The records below need to be set down again exactly; their images stay out.

(Stored items)
****************************************

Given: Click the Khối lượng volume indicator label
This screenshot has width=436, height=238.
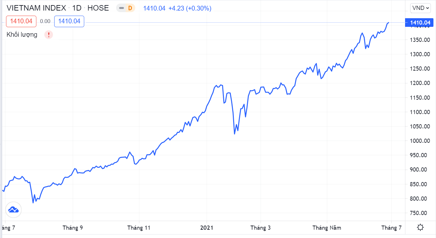Looking at the screenshot, I should (22, 35).
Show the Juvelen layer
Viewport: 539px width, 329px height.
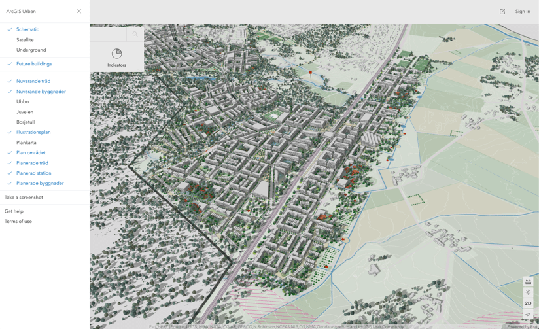[44, 112]
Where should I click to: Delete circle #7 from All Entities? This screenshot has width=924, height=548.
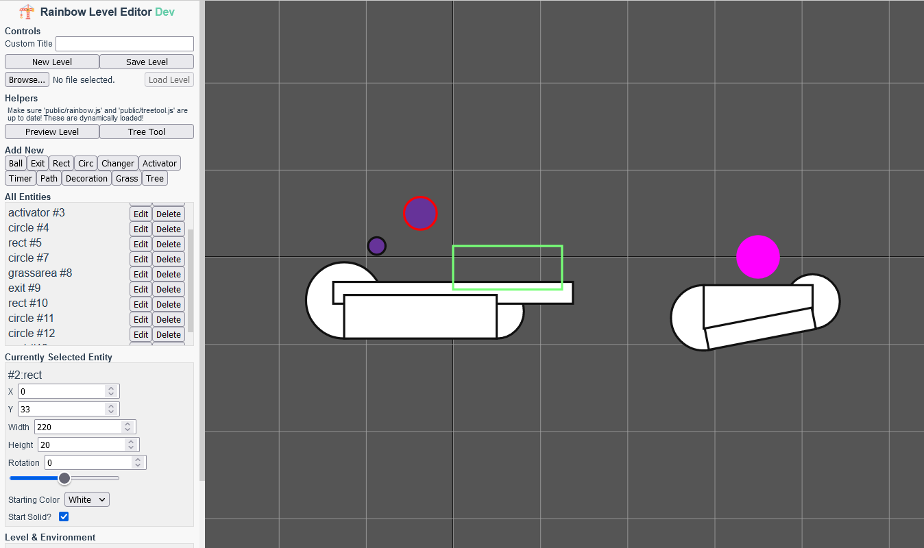tap(168, 258)
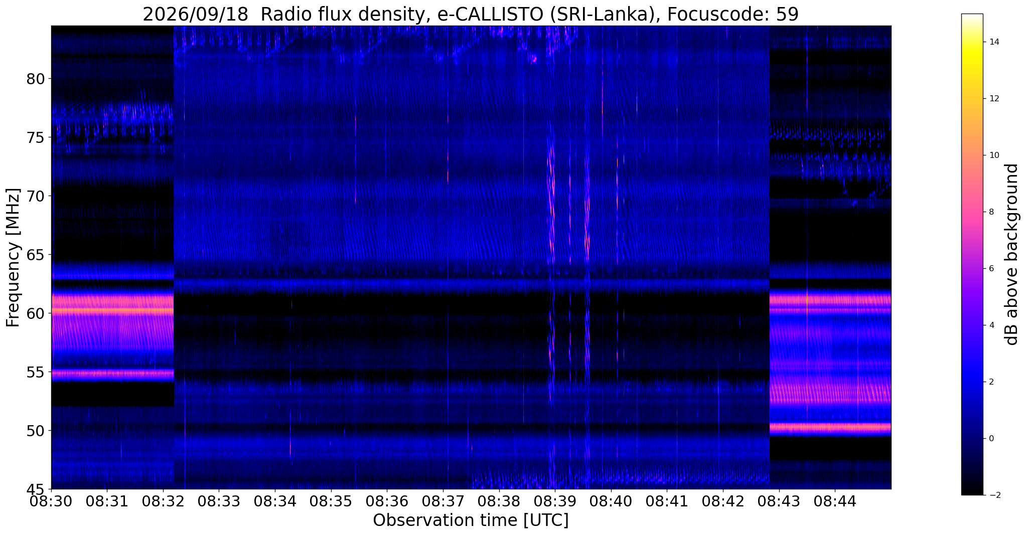Click the pink 55 MHz band near 08:31
Screen dimensions: 1027x535
[112, 374]
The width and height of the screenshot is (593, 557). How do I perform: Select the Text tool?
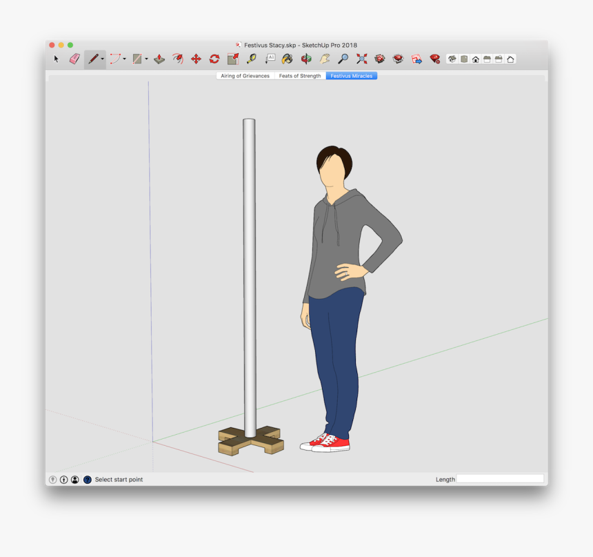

****************************************

*Result:*
Given: Click the Khối lượng volume indicator label
This screenshot has width=436, height=238.
Looking at the screenshot, I should (22, 35).
Show the Juvelen layer
Viewport: 539px width, 329px height.
[44, 112]
Where should I click to: Delete circle #7 from All Entities? This screenshot has width=924, height=548.
tap(168, 258)
Click the pink 55 MHz band near 08:31
Screen dimensions: 1027x535
[112, 374]
The width and height of the screenshot is (593, 557). How do I perform: Select the Text tool?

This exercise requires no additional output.